Training deep neural networks with many layers can prove challenging due to problems like vanishing or exploding gradients. These lead to unstable training dynamics and make it difficult for the network to effectively adjust its weights - so the learning process struggles to find a set of parameters (weights) for the network that minimises the loss function. In other words, the network has difficulty learning the underlying patterns in the data, affecting its ability to make accurate predictions.

<i>Layer normalisation</i> is designed to improve the stability and efficiency of neural network training. The idea is to adjust the activations (outputs) of a neural network layer to have a mean of 0 and a variance of 1 (a.k.a. unit variance). This speeds up the convergence to effective weights and ensures consistent, reliable training. In GPT-2, this is typically applied before and after the multi-head attention module and before the final output layer. 

In [7]:
torch.manual_seed(123)
batch_example = torch.rand(2, 5) # 2 training examples with 5 dimensions each (features)
layer = nn.Sequential(nn.Linear(5, 6), nn.ReLU())
out = layer(batch_example)
print(out)

tensor([[0.0000, 0.0000, 0.4091, 0.6587, 0.3914, 0.0000],
        [0.0000, 0.0000, 0.1902, 0.3182, 0.6486, 0.0000]],
       grad_fn=<ReluBackward0>)


In [8]:
mean = out.mean(dim=-1, keepdim=True)
var = out.var(dim=-1, keepdim=True)
print("Mean:\n", mean)
print("Variance:\n", var)

Mean:
 tensor([[0.2432],
        [0.1928]], grad_fn=<MeanBackward1>)
Variance:
 tensor([[0.0799],
        [0.0670]], grad_fn=<VarBackward0>)

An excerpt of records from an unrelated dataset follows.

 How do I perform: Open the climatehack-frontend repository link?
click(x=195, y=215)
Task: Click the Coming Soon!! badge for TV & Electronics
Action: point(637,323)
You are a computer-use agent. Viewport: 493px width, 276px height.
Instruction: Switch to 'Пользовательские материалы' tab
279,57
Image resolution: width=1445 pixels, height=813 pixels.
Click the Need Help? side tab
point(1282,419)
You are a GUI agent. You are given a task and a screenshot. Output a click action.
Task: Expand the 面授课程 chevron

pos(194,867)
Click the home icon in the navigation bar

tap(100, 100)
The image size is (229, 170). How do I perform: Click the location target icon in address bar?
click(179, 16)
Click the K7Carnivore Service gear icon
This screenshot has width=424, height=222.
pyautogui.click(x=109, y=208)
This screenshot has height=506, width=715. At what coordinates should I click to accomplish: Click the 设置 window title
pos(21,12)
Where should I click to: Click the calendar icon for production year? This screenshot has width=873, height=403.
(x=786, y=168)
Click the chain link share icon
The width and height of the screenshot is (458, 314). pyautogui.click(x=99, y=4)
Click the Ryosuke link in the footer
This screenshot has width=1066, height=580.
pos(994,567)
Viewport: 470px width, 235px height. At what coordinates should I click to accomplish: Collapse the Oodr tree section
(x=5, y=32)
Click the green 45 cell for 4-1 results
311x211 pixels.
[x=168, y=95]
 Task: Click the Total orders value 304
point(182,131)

As can be seen, the means are above 0 and variances are far from 1. Using keepdim=True ensures that the ouput tensor retains the same number of dimensions as the input tensor, even though the operation (in this case mean and variance) reduces the tensor along the dimension specified via 'dim'. Without it, the returned mean tensor would be a two-dimensional vector insted of a 2x1-dimensional matrix. The dim parameter specifies the dimension along which the calculation should be performed. Dim=-1 (and dim=1 in this case) calculates the mean across the column dimension to obtain one mean per row (dim=0 would do so across the row dimension to obtain one mean per column).